Date of Award

May 2018

Degree Type

Thesis

Department

Art

Advisor(s)

Tom Sherman

Keywords

Eastern philosophy, humanity, painting and language, post-modern painting, This is not a pipe, visual languages

Abstract

My research intends to explore the ongoing path of contemporary painting through the lenses of architecture, literature, and techne in terms of both methodology and the filter of Eastern philosophical ideas, such as a void and relationships, as expressed in cultural history. In academics, I initially studied English Literature with passionate academic enthusiasm (I learned many poems and read multiple theses pertaining to architecture while attending classes in architecture, French literature, and German literature). As MoMA provides opportunities for studying architecture, fashion and literature, I want to explore the different ways in which certain new trends in the visual arts are now erasing the definite lines between fine art and art of daily life, painting and other mediums, Eastern and Western, and North Korea and South Korea.

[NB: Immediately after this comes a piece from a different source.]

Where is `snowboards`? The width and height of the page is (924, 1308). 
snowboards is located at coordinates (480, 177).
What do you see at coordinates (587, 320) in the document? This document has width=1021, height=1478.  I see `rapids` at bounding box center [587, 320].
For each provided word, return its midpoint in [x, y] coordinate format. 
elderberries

My trial to amalgamate all visual and aural language is inspired by my denial of the proposition “This is not a painting”, which I believe is both a preposterous and a controversial idea. The process includes the grafting of painting on different characters. After Clement Greenberg’s dogma era, painting was no longer a matter of trends or story subject matter. The form of painting changes for each generation; however, the content still stresses humanity.

For example, Rene Magritte drew a pipe and captioned it, “This is not a pipe”. There are two seminal ideas here in Rene Magritte’s image of a pipe. The first refers to the relationship between painting and language. The second refers to the relationship between painting and artistic representation. Painting starts from language, but it then evolves to become a visual expression. Thus, a painting can become a mirror image interpreted by its painter’s eyes and ideas, not an actual representation of reality. An expansion of the visual language of contemporary painting’ is not a problem of image content, but rather it is a problem emanating from “a way of seeing”, “a way of thinking”, and the lens or filter that is employed to “interpret” that image thusly.

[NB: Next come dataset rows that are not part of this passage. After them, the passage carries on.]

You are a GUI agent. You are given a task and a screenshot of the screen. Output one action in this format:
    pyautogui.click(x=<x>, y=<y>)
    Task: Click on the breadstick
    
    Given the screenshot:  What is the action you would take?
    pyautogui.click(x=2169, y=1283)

As Magritte believed, the linguistic assumption that one paints to expand the territory of pictorial language, but then asserts that this image is not a painting, is an attempt to engender different things by adding, dividing, multiplying, and subtracting other visual idioms, thereby stressing the correlation between other visual language and the act of painting. However, that change is a form of painting after all. This view is meaningful in that it is an attempt to discover the possibility of integrating painting with other mediums to rediscover the indispensable, eternal value of painting through a contradictory process wherein the denial of a preposition after all turns new attention to the affirmation of that same preposition. What has changed in this painting is not the content or theme, but its form. The mission of post-modern painting was indeed to change its form.

Painting is not simply an expression of one-sided thought and emotion completed by individual artists. Viewers are expected to see painting from integration rather than judging that painting’s specificity which has been shattered in contemporary art. Paradoxically, through the processes of hybridizing, different stage setting, I suggest that the essence of painting is the revival of humanity. The zeitgeist (spirit of the times) yearns for a Renaissance (rebirth). It is a Re-Renaissance that is needed for especially for post-modern people who crave humanity.

This paper is of significance in that it is an exploration of painting’s identity and new orientation. That is, it is intended to explore the nature and value of painting through a comparative, amalgamative study into other forms of visual and aural language. This is also to consider what new perspectives can be employed to figure out painting’s peculiarity as a medium in terms of cultural history, and how painting assumes the role of a precursor couched in different visual languages in terms of form.